(Записи с указанием на слова и элементы)
____
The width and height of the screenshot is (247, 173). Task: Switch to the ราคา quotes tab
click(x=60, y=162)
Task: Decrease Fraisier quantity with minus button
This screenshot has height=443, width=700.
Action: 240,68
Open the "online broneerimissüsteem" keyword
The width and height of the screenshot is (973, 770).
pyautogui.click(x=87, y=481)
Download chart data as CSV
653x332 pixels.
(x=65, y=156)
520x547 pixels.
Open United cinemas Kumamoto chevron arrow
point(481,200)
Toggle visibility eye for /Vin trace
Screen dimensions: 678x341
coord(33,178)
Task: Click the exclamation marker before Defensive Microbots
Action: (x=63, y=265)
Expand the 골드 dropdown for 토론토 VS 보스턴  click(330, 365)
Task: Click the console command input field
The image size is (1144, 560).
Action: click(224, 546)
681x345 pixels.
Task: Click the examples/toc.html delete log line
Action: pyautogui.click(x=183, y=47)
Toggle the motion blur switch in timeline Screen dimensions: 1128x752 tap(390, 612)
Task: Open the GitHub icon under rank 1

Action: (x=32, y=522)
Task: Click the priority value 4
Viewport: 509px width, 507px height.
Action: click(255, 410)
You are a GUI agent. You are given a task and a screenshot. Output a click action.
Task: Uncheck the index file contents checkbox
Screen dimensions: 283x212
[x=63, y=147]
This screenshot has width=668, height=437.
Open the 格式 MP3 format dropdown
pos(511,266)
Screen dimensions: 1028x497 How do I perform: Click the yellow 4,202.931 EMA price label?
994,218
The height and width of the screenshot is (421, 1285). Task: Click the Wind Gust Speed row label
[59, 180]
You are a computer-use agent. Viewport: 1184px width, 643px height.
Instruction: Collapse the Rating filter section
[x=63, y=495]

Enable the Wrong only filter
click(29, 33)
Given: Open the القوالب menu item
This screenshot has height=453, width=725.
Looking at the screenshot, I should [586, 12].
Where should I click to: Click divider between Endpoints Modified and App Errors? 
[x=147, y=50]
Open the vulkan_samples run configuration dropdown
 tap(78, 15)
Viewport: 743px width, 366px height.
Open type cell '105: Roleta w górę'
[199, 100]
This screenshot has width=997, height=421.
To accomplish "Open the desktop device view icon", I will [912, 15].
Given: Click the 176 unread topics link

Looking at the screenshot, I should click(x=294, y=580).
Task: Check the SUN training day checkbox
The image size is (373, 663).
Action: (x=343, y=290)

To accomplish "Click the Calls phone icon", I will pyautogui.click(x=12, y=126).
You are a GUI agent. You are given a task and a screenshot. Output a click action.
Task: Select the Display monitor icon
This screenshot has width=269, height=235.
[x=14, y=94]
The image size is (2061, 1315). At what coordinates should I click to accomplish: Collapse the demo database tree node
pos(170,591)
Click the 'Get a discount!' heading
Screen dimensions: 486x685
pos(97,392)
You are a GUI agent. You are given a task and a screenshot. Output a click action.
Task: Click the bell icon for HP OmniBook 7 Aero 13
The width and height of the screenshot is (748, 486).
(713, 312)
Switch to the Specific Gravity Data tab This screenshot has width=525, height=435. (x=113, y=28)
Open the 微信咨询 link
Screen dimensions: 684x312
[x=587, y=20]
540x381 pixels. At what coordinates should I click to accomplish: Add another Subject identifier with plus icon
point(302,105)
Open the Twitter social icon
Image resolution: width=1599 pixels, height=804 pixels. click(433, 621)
____
Цель задания: Представьте все записи выше в виде нумерованного списка, опустив пустые строки.

Результат задания:
1. The width and height of the screenshot is (247, 173). Task: Switch to the ราคา quotes tab
2. click(x=60, y=162)
3. Task: Decrease Fraisier quantity with minus button
4. This screenshot has height=443, width=700.
5. Action: 240,68
6. Open the "online broneerimissüsteem" keyword
7. The width and height of the screenshot is (973, 770).
8. pyautogui.click(x=87, y=481)
9. Download chart data as CSV
10. 653x332 pixels.
11. (x=65, y=156)
12. 520x547 pixels.
13. Open United cinemas Kumamoto chevron arrow
14. point(481,200)
15. Toggle visibility eye for /Vin trace
16. Screen dimensions: 678x341
17. coord(33,178)
18. Task: Click the exclamation marker before Defensive Microbots
19. Action: (x=63, y=265)
20. Expand the 골드 dropdown for 토론토 VS 보스턴  click(330, 365)
21. Task: Click the console command input field
22. The image size is (1144, 560).
23. Action: click(224, 546)
24. 681x345 pixels.
25. Task: Click the examples/toc.html delete log line
26. Action: pyautogui.click(x=183, y=47)
27. Toggle the motion blur switch in timeline Screen dimensions: 1128x752 tap(390, 612)
28. Task: Open the GitHub icon under rank 1
29. Action: (x=32, y=522)
30. Task: Click the priority value 4
31. Viewport: 509px width, 507px height.
32. Action: click(255, 410)
33. You are a GUI agent. You are given a task and a screenshot. Output a click action.
34. Task: Uncheck the index file contents checkbox
35. Screen dimensions: 283x212
36. [x=63, y=147]
37. This screenshot has width=668, height=437.
38. Open the 格式 MP3 format dropdown
39. pos(511,266)
40. Screen dimensions: 1028x497 How do I perform: Click the yellow 4,202.931 EMA price label?
41. 994,218
42. The height and width of the screenshot is (421, 1285). Task: Click the Wind Gust Speed row label
43. [59, 180]
44. You are a computer-use agent. Viewport: 1184px width, 643px height.
45. Instruction: Collapse the Rating filter section
46. [x=63, y=495]
47. Enable the Wrong only filter
48. click(29, 33)
49. Given: Open the القوالب menu item
50. This screenshot has height=453, width=725.
51. Looking at the screenshot, I should [586, 12].
52. Where should I click to: Click divider between Endpoints Modified and App Errors? 
53. [x=147, y=50]
54. Open the vulkan_samples run configuration dropdown
55.  tap(78, 15)
56. Viewport: 743px width, 366px height.
57. Open type cell '105: Roleta w górę'
58. [199, 100]
59. This screenshot has width=997, height=421.
60. To accomplish "Open the desktop device view icon", I will [912, 15].
61. Given: Click the 176 unread topics link
62. Looking at the screenshot, I should click(x=294, y=580).
63. Task: Check the SUN training day checkbox
64. The image size is (373, 663).
65. Action: (x=343, y=290)
66. To accomplish "Click the Calls phone icon", I will pyautogui.click(x=12, y=126).
67. You are a GUI agent. You are given a task and a screenshot. Output a click action.
68. Task: Select the Display monitor icon
69. This screenshot has width=269, height=235.
70. [x=14, y=94]
71. The image size is (2061, 1315). At what coordinates should I click to accomplish: Collapse the demo database tree node
72. pos(170,591)
73. Click the 'Get a discount!' heading
74. Screen dimensions: 486x685
75. pos(97,392)
76. You are a GUI agent. You are given a task and a screenshot. Output a click action.
77. Task: Click the bell icon for HP OmniBook 7 Aero 13
78. The width and height of the screenshot is (748, 486).
79. (713, 312)
80. Switch to the Specific Gravity Data tab This screenshot has width=525, height=435. (x=113, y=28)
81. Open the 微信咨询 link
82. Screen dimensions: 684x312
83. [x=587, y=20]
84. 540x381 pixels. At what coordinates should I click to accomplish: Add another Subject identifier with plus icon
85. point(302,105)
86. Open the Twitter social icon
87. Image resolution: width=1599 pixels, height=804 pixels. click(433, 621)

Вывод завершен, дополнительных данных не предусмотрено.